SOD, GSH, IL-1β, TNF-α and TGF-β1 assay of Brain tissues biochemistry analysis

After neurological evaluation was completed, the left hemisphere of the brain was completely moved out and stored at – 80 ℃. Brain tissues (30 mg) from left hemisphere were added with pre-chilled cell lysates (600 μL), homogenated on ice, and centrifugated at 3500 rpm. The supernatant was collected. The protein concentration was determined using a BCA assay.
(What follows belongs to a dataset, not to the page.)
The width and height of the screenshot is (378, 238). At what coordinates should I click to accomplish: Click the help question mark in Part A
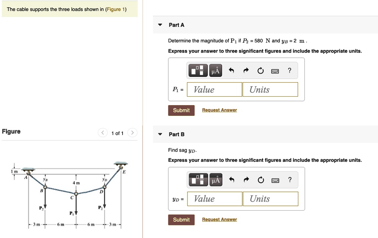point(289,70)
The SOD activity, GSH content at were tested by assay kits (Nanjing Jiancheng, Nanjing, China) and expressions The ELISA ssay kits of IL-1β (Meimian, Wuhan, China), TNF-α (Meimian, Wuhan, China) and TGF-β1 (Cusabio, Wuhan, China) were used to quantitate the expression level according to the manufacturers’ instructions.

Data analysis

All data were analyzed using Graphpad prismprogram 5.0 and presented as means ± SEM. One-way ANOVA (nonparametric test) with Dunnett post-hoc test was used to analyzed the histopathological data. The other data was analyzed by one-way ANOVA with Bonferroni post-hoc test. A p value < 0.05 was considered statistically significant.


Main compounds of NSTC

By comparing the retention time and MSn spectrum with reference standards, 10 compounds were confirmed, and other 32 constituents of NSTC were identified according to their MSn spectrum. The detailed characteristics of the compounds were summarized in Additional file 1: Table S3. The total ion chromatograms (TIC) of both positive and negative modes were shown in Fig. 1.

Fig. 1
figure 1

a TIC of NSTC in negative mode. b TIC of NSTC in positive mode

The content of paeoniflorin in NSTC

Based on an established HPLC method, good linearity of paeoniflorin was achieved with a correlation coefficient of R2 = 0.9997, linear equation y = 0.4695x−0.0081. The chromatograms of paeoniflorin and NSTC were shown in Additional file 1: Figure S2. The content of paeniflorin was 40.70 mg/g.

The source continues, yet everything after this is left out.